17/05/2026
Oggi è una serena domenica di maggio, le strade del centro storico sono già animate da visitatori che arrivano da tutto il mondo. Sportivi e amanti della natura si dirigono verso le tante aree verdi che circondano Alghero per godersi una bella mattinata dall'aria un po' frizzante.
Difficile pensare, in questo contesto di pace e tranquillità, che 83 anni fa Alghero fu toccata da una tragedia.
Nella notte di San Pasquale i bombardamenti inglesi colpirono duramente la città, con un tragico bilancio: vi furono 160 morti, oltre 500 abitazioni risultarono abbattute e danneggiate.
Da questo colpo la popolazione faticò a riprendersi: intere famiglie si ritrovarono a vivere per anni in condizioni precarie.
Oggi la città si raccoglierà per ricordare la notte di San Pasquale. Ma la storia che ha attraversato questi territori, una storia dove la speranza ha saputo il più delle volte prendere il sopravvento sul dolore, è intorno a noi 365 giorni l'anno.

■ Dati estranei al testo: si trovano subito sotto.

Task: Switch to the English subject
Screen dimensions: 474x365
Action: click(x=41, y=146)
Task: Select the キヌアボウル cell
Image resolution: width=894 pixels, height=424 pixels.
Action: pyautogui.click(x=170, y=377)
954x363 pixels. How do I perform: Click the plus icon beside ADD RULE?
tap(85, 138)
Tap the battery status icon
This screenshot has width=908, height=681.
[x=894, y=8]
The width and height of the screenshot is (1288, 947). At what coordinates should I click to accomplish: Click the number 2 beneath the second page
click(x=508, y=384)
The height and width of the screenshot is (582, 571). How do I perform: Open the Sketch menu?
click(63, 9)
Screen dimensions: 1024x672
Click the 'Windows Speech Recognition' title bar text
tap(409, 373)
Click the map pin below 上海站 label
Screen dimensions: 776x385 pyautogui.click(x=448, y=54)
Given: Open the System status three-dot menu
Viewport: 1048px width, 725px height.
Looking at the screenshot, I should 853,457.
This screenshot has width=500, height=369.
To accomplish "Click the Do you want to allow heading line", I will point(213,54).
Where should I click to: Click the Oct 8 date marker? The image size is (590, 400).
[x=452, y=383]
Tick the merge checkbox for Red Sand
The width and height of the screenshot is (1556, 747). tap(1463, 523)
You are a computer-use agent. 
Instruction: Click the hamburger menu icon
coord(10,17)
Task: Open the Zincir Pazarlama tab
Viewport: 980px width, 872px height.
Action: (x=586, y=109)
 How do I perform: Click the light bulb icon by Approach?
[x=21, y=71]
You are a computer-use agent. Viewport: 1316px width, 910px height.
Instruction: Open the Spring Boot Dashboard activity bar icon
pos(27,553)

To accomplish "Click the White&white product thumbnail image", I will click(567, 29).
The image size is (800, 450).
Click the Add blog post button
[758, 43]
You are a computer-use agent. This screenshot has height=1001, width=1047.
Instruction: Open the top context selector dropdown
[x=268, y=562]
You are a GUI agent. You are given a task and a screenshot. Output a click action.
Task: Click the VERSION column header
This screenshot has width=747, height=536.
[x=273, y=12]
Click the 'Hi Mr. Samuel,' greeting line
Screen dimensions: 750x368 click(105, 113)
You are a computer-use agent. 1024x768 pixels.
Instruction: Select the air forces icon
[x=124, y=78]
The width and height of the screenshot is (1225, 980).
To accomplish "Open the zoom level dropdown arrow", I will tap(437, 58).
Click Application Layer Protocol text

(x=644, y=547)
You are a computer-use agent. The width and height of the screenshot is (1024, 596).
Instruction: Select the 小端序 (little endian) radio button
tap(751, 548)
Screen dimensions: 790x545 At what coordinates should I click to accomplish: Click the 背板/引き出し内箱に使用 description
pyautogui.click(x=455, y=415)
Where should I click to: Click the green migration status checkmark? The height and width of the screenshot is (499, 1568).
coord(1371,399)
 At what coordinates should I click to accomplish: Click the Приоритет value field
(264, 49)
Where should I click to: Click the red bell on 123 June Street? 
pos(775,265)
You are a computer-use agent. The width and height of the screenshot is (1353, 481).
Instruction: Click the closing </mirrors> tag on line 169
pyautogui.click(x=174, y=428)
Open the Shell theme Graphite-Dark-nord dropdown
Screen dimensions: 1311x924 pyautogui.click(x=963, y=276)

Per chi volesse saperne di più, esistono almeno tre aree museali dedicate alla storia del 900:
- Ecomuseo EGEA che narra la storia di Fertilia come "Città di Fondazione" e luogo di integrazione fra popolazioni diverse, con particolare attenzione all'esodo giuliano-dalmata
- MASE - Museo di Antoine de Saint Exupéry che celebra il profondo legame tra la città sarda e l'autore de Il Piccolo Principe, famoso anche per le sue imprese come aviatore
- Infine il nostro MAPS, che racconta la storia dell'ex batteria militare SR413
Conoscere la storia dei luoghi che si visita è importante, e noi siamo sempre a disposizione per raccontare le vicende umane che, insieme alla bellezza naturale, rendono unico questo territorio.